// you’re reading...

Uncategorized

How to sort by date with Nutch

I’ve been working with a team over the last few months to create a search engine that could sort by date for the local student newspaper. Among the open-source search engines available, Nutch seems to be the easiest to set up. However, I couldn’t find any tutorials on sorting by date so I decided to write this one.

Nutch, in its default configuration, will sort pages by relevance using Lucene scores. You can get Nutch to sort by another field in its index using the sort parameter, but first, you need a field to sort by. (For an example of how sorting works, add &sort=url to the end of your Nutch query. Obviously sorting by url isn’t very useful, but you can see how the query works. Note that you can also add &reverse=true to sort the results in reverse order.)

Sorting by date in Nutch essentially involves two parts: first, using a plugin to get Nutch to index dates into a new field in your index, and second, getting your query page to add the additional parameter to search queries.

Indexing dates with a Nutch plugin

NOTE: I figured out most of the information here from the tutorial on writing a Nutch plugin available on the Nutch Wiki. If you need more detailed information on any of the steps here I recommend reading that tutorial.

All Nutch plugins implement an interface. These interfaces are called extension points. The Nutch Wiki has a list of available extension points. The goal of our plugin is to add an additional date field to the Lucene index, so we want to implement the IndexingFilter interface.

Nutch plugins consist of xml description files and your Java source code files.

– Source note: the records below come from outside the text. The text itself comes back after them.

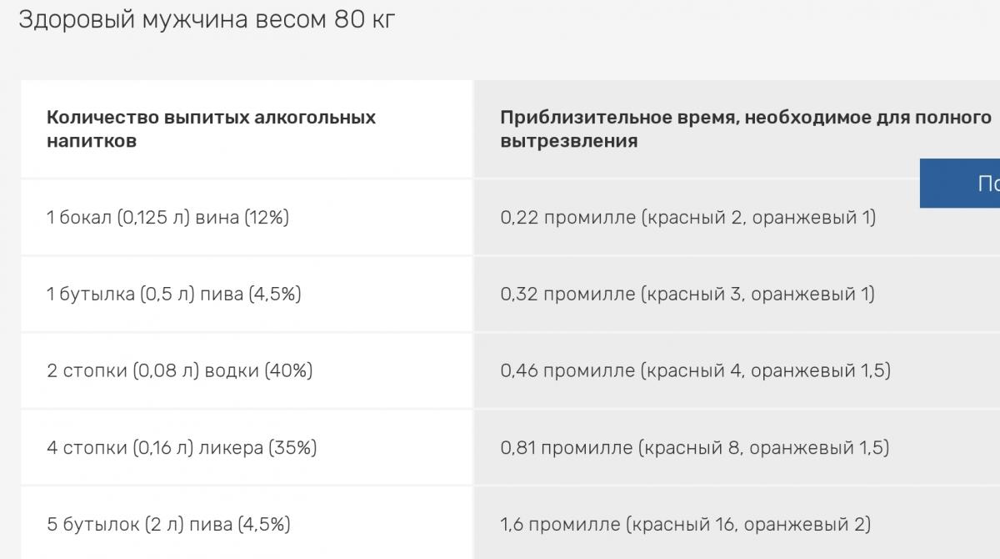Select the "4 стопки (0,16 л) ликера" cell
Viewport: 1000px width, 559px height.
[182, 448]

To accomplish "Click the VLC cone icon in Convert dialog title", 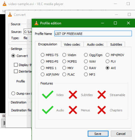I will (10, 15).
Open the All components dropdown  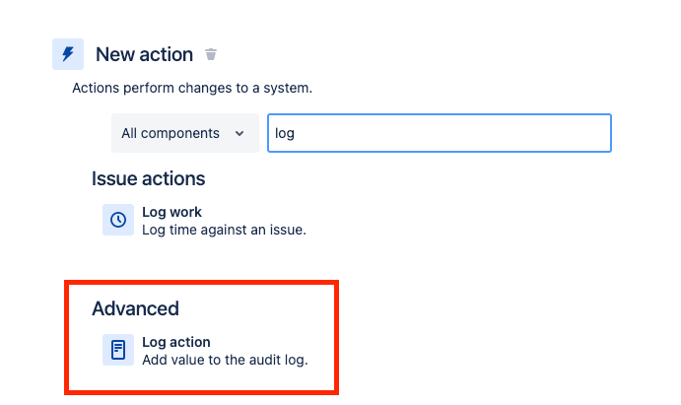pyautogui.click(x=185, y=133)
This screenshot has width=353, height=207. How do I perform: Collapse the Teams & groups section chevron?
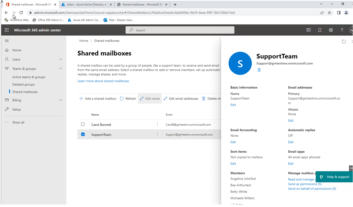60,69
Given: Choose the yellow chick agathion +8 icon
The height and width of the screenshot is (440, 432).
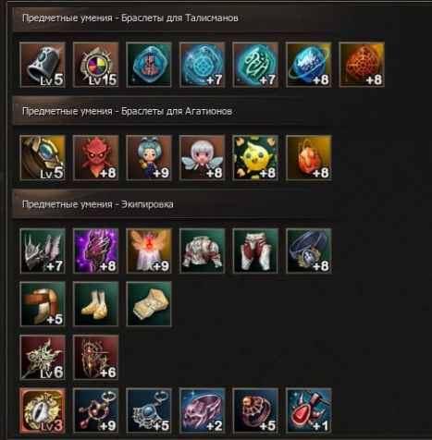Looking at the screenshot, I should pyautogui.click(x=255, y=158).
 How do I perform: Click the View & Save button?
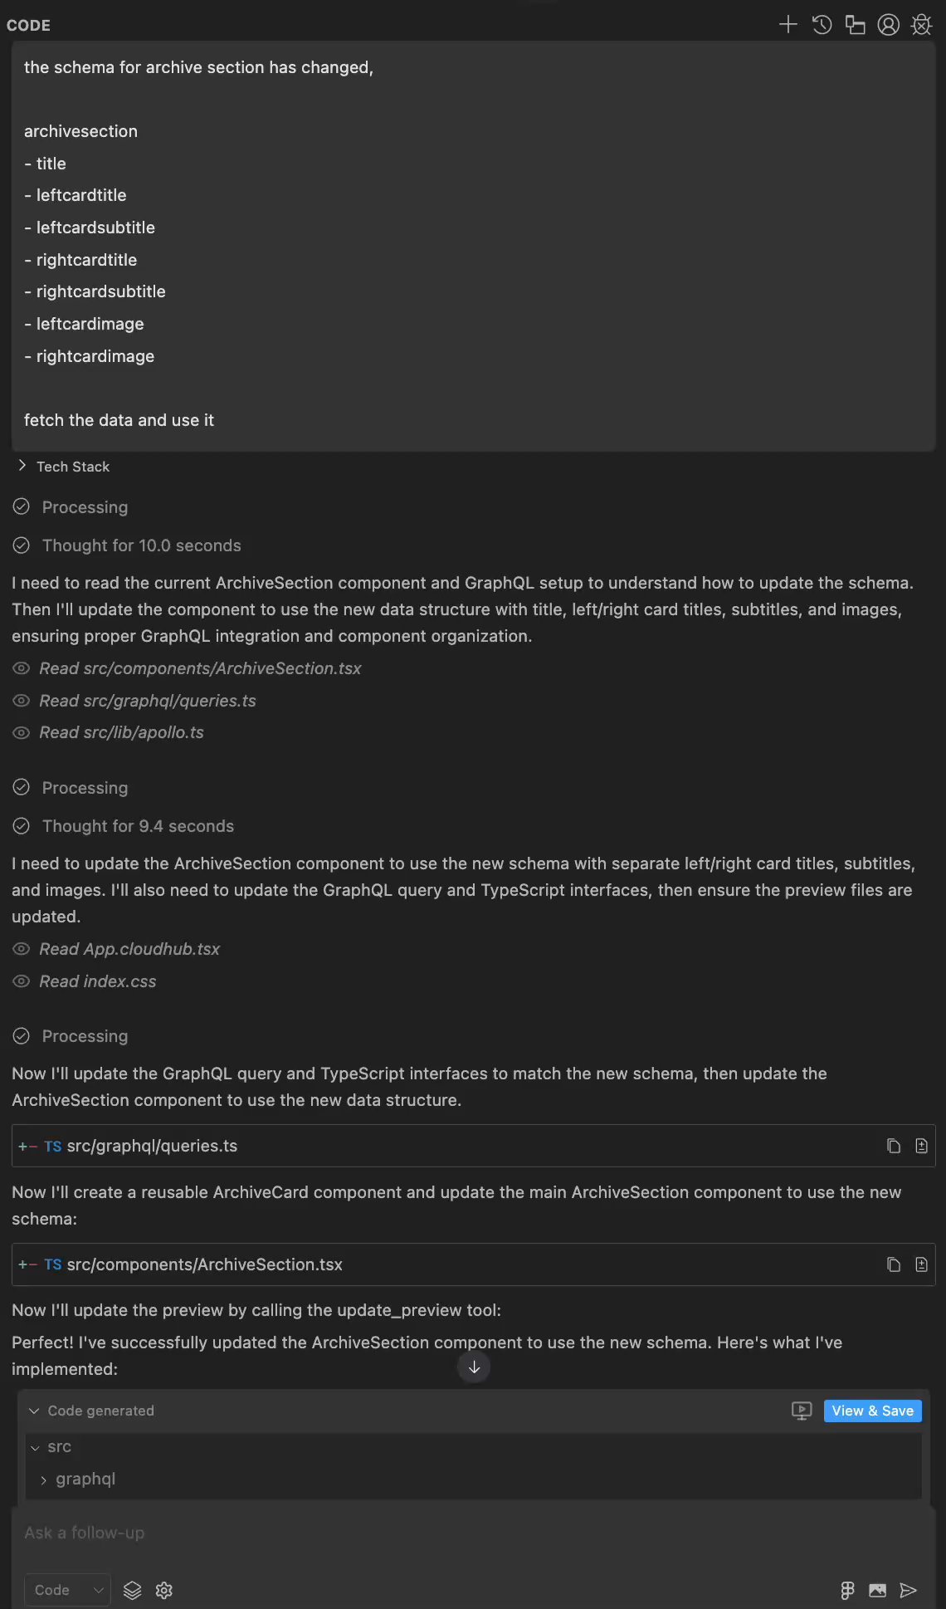(872, 1411)
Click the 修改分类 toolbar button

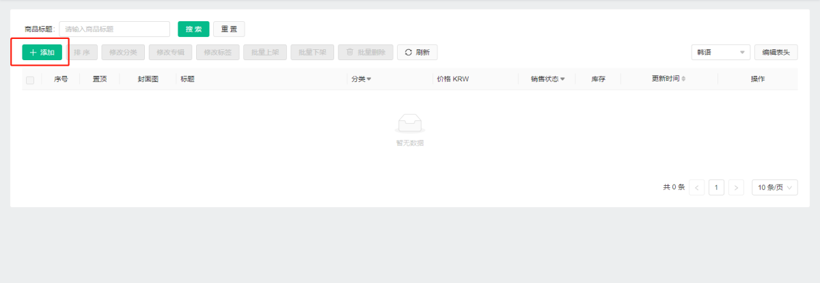click(123, 53)
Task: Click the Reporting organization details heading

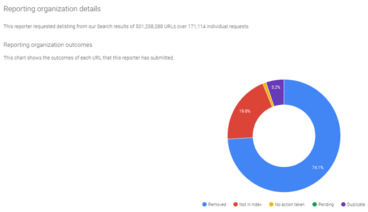Action: (52, 9)
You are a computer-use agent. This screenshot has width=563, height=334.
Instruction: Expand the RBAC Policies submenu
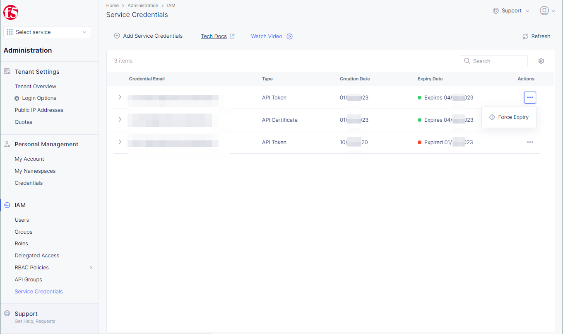[x=91, y=267]
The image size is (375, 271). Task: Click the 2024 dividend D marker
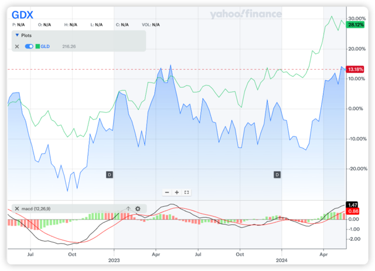tap(277, 174)
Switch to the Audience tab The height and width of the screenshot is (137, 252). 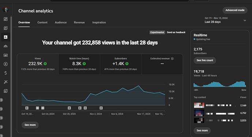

File structure is as follows:

/nutch-dir
  /src
    /plugin
      /yourpluginname
        build.xml
        plugin.xml
        /src
          /org
            /apache
              /nutch
                /yourpluginname
                  ImplementationClassName.java

Here’s an example build.xml file:

<?xml version="1.0"?>
<project name="yourpluginname" default="jar">
  <import file="../build-plugin.xml"/>
</project>

And here’s an example plugin.xml file:

<?xml version="1.0" encoding="UTF-8"?>
<plugin
   id="yourpluginname"
   name="longer/human-readable name of your plugin"
   version="0.0.1"
   provider-name="your_website">

   <runtime>
      <library name="yourpluginname.jar">
         <export name="*"/>
      </library>
   </runtime>

   <extension id="org.apache.nutch.urldateindexer.yourpluginname"
              name="longer/human-readable name of your plugin"
              point="org.apache.nutch.indexer.IndexingFilter">
      <implementation id="ImplementationClassName"
                      class="org.apache.nutch.yourpluginname.ImplementationClassName"/>
   </extension>
</plugin>

NOTE: I had some trouble using my own package name, but it might have been due to another problem. When in doubt I recommend sticking with org.apache.nutch.yourpluginname.

And here’s the code for the Java source file, ImplementationClassName.java. (You’ll want to change it to your own name to match what you put in the plugin.xml file.)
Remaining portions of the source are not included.